Tape record your student’s study questions onto a tape recorder for them so they can listen to them while they are going to sleep.
Make flash cards for your student’s exams to help them study for a big exam.
Help your teenager organize their notebook using color coded folders for each subject and pocket folders for study cards.
Hide positive messages all over your teenager’s room, in their books they use at home (you don’t want them to get embarrassed at school), on their bathroom mirror, etc.
Watch Jeopardy and give each family member a pad of post it notes or index cards. Have everyone write down what they think the answer is and keep points. The person who wins gets to pick what the family does as an activity that weekend.
Do some research for your teenager.
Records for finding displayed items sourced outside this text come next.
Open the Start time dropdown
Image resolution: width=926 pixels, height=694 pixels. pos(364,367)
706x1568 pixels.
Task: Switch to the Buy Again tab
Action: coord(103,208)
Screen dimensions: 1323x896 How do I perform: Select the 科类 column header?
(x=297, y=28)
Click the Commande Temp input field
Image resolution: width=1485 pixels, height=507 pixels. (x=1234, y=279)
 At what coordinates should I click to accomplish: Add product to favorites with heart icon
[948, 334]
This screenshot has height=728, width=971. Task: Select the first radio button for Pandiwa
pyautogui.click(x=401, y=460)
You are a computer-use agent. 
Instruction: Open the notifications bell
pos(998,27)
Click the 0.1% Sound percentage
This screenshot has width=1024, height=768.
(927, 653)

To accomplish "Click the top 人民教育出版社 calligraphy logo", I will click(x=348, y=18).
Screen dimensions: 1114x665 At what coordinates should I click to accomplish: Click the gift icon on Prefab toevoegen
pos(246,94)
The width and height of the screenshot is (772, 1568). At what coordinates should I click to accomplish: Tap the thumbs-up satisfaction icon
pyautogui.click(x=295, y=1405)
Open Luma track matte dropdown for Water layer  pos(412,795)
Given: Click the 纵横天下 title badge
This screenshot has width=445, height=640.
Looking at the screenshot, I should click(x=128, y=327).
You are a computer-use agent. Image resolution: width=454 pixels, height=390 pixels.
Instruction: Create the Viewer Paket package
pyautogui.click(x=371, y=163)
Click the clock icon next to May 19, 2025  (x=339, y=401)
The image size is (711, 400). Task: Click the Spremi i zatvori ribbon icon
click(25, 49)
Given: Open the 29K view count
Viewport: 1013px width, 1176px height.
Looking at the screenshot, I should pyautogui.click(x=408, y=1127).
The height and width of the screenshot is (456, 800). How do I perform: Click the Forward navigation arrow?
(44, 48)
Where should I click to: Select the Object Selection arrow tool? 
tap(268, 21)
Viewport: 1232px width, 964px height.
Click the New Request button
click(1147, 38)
For example, if your teen is studying Greek Mythology go to the library and check out all the books on Greek Mythology for them or download some appropriate materials from the Internet (be careful of the Internet as some information is not correct).
Take your teen to a museum, on a nature walk, to a sporting event, whatever would float their boat. It’s the time you spend with them that is important and there are many free events you can attend.
Make a special mix CD for your teen of their favorite songs. You can upload i-tunes and then copy their own CD’s into the program and mix and match their favorite songs onto one CD so they don’t have to flip through CD’s to listen to their favorite songs.
Have a contest to see who can find something that no one in the family can guess what it is. For example, a shirt stay, or the inside spring to a toy, things that might not be recognizable away from their use.
Have everyone come to the table with a quote and then a contest to see who can guess who made the quote famous.
Surprise your teen with a scavenger hunt all over the house when they get home from school. Make the clues hard to figure out. I always had a little prize at the end like baseball cards.
Let your teen host the training of a guide dog. This will teach them responsibility and give them a sense of pride.
Help your teen become a big brother or sister to a child who needs a mentor. There is no greater gift you can give yourself than that of service to someone in need.